● **Assignment**: The answer must be an exact copy of all the data below.

Items listed in a dataset:
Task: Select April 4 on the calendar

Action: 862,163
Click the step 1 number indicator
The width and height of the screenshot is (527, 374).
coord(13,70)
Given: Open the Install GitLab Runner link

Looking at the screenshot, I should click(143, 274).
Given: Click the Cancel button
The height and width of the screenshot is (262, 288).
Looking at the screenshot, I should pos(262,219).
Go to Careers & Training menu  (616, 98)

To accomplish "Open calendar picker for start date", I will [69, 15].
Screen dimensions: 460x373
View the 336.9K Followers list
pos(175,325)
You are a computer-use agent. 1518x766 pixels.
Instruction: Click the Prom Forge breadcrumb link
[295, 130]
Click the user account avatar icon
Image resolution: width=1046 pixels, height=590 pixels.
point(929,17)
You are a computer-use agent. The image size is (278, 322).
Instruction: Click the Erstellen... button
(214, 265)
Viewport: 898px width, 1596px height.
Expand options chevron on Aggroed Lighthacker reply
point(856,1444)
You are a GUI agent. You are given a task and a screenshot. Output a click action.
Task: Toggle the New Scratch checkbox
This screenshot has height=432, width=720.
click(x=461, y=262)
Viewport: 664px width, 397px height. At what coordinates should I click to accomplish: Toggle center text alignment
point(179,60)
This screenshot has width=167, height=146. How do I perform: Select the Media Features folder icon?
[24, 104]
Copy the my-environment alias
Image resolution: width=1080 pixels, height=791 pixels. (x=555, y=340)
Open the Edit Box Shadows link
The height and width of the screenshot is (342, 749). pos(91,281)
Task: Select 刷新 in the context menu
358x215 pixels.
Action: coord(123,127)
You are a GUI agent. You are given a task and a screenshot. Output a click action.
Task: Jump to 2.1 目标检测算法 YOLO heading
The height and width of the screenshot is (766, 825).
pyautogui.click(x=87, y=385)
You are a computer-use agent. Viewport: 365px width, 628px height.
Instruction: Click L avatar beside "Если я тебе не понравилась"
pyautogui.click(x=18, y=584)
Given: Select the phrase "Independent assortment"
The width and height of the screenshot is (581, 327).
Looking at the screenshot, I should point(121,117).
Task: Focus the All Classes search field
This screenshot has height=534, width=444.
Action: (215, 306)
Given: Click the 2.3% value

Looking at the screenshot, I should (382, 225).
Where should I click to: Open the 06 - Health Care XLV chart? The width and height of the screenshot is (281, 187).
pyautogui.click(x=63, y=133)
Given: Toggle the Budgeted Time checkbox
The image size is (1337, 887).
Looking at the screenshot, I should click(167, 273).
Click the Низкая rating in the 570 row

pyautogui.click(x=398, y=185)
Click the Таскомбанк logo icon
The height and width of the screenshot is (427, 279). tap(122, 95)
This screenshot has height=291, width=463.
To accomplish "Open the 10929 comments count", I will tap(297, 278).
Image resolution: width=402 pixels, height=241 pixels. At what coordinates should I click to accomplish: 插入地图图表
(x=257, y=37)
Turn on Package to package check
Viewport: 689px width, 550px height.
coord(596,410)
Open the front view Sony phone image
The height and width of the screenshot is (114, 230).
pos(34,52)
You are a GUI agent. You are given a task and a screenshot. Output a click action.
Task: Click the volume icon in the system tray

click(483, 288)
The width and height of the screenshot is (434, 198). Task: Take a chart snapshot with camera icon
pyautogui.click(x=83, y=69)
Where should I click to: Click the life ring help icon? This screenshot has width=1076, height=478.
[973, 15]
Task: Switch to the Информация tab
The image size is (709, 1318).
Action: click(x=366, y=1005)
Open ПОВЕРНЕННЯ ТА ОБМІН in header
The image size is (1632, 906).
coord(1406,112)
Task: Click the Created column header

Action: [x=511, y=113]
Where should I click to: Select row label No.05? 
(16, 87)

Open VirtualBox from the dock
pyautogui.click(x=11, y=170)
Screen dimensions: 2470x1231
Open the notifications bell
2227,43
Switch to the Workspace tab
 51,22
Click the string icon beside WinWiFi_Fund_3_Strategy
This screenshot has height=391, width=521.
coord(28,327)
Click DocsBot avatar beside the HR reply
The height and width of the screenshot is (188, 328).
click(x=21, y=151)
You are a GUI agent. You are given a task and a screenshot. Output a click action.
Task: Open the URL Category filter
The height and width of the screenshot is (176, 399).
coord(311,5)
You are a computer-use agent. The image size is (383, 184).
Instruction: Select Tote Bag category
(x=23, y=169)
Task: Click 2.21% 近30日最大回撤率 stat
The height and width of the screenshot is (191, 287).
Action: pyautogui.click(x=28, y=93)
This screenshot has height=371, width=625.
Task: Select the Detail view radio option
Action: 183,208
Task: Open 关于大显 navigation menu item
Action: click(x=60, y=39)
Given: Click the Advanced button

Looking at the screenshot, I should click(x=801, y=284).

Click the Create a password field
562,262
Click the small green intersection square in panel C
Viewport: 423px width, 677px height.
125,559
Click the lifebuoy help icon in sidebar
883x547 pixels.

● **Exercise answer**:
Task: Select April 4 on the calendar

Action: 862,163
Click the step 1 number indicator
The width and height of the screenshot is (527, 374).
coord(13,70)
Given: Open the Install GitLab Runner link

Looking at the screenshot, I should click(143, 274).
Given: Click the Cancel button
The height and width of the screenshot is (262, 288).
Looking at the screenshot, I should pos(262,219).
Go to Careers & Training menu  (616, 98)

To accomplish "Open calendar picker for start date", I will [69, 15].
Screen dimensions: 460x373
View the 336.9K Followers list
pos(175,325)
You are a computer-use agent. 1518x766 pixels.
Instruction: Click the Prom Forge breadcrumb link
[295, 130]
Click the user account avatar icon
Image resolution: width=1046 pixels, height=590 pixels.
point(929,17)
You are a computer-use agent. The image size is (278, 322).
Instruction: Click the Erstellen... button
(214, 265)
Viewport: 898px width, 1596px height.
Expand options chevron on Aggroed Lighthacker reply
point(856,1444)
You are a GUI agent. You are given a task and a screenshot. Output a click action.
Task: Toggle the New Scratch checkbox
This screenshot has height=432, width=720.
click(x=461, y=262)
Viewport: 664px width, 397px height. At what coordinates should I click to accomplish: Toggle center text alignment
point(179,60)
This screenshot has width=167, height=146. How do I perform: Select the Media Features folder icon?
[24, 104]
Copy the my-environment alias
Image resolution: width=1080 pixels, height=791 pixels. (x=555, y=340)
Open the Edit Box Shadows link
The height and width of the screenshot is (342, 749). pos(91,281)
Task: Select 刷新 in the context menu
358x215 pixels.
Action: coord(123,127)
You are a GUI agent. You are given a task and a screenshot. Output a click action.
Task: Jump to 2.1 目标检测算法 YOLO heading
The height and width of the screenshot is (766, 825).
pyautogui.click(x=87, y=385)
You are a computer-use agent. Viewport: 365px width, 628px height.
Instruction: Click L avatar beside "Если я тебе не понравилась"
pyautogui.click(x=18, y=584)
Given: Select the phrase "Independent assortment"
The width and height of the screenshot is (581, 327).
Looking at the screenshot, I should point(121,117).
Task: Focus the All Classes search field
This screenshot has height=534, width=444.
Action: (215, 306)
Given: Click the 2.3% value

Looking at the screenshot, I should (382, 225).
Where should I click to: Open the 06 - Health Care XLV chart? The width and height of the screenshot is (281, 187).
pyautogui.click(x=63, y=133)
Given: Toggle the Budgeted Time checkbox
The image size is (1337, 887).
Looking at the screenshot, I should click(167, 273).
Click the Низкая rating in the 570 row

pyautogui.click(x=398, y=185)
Click the Таскомбанк logo icon
The height and width of the screenshot is (427, 279). tap(122, 95)
This screenshot has height=291, width=463.
To accomplish "Open the 10929 comments count", I will tap(297, 278).
Image resolution: width=402 pixels, height=241 pixels. At what coordinates should I click to accomplish: 插入地图图表
(x=257, y=37)
Turn on Package to package check
Viewport: 689px width, 550px height.
coord(596,410)
Open the front view Sony phone image
The height and width of the screenshot is (114, 230).
pos(34,52)
You are a GUI agent. You are given a task and a screenshot. Output a click action.
Task: Click the volume icon in the system tray

click(483, 288)
The width and height of the screenshot is (434, 198). Task: Take a chart snapshot with camera icon
pyautogui.click(x=83, y=69)
Where should I click to: Click the life ring help icon? This screenshot has width=1076, height=478.
[973, 15]
Task: Switch to the Информация tab
The image size is (709, 1318).
Action: click(x=366, y=1005)
Open ПОВЕРНЕННЯ ТА ОБМІН in header
The image size is (1632, 906).
coord(1406,112)
Task: Click the Created column header

Action: [x=511, y=113]
Where should I click to: Select row label No.05? 
(16, 87)

Open VirtualBox from the dock
pyautogui.click(x=11, y=170)
Screen dimensions: 2470x1231
Open the notifications bell
2227,43
Switch to the Workspace tab
 51,22
Click the string icon beside WinWiFi_Fund_3_Strategy
This screenshot has height=391, width=521.
coord(28,327)
Click DocsBot avatar beside the HR reply
The height and width of the screenshot is (188, 328).
click(x=21, y=151)
You are a GUI agent. You are given a task and a screenshot. Output a click action.
Task: Open the URL Category filter
The height and width of the screenshot is (176, 399).
coord(311,5)
You are a computer-use agent. The image size is (383, 184).
Instruction: Select Tote Bag category
(x=23, y=169)
Task: Click 2.21% 近30日最大回撤率 stat
The height and width of the screenshot is (191, 287).
Action: pyautogui.click(x=28, y=93)
This screenshot has height=371, width=625.
Task: Select the Detail view radio option
Action: 183,208
Task: Open 关于大显 navigation menu item
Action: click(x=60, y=39)
Given: Click the Advanced button

Looking at the screenshot, I should click(x=801, y=284).

Click the Create a password field
562,262
Click the small green intersection square in panel C
Viewport: 423px width, 677px height.
125,559
Click the lifebuoy help icon in sidebar
883x547 pixels.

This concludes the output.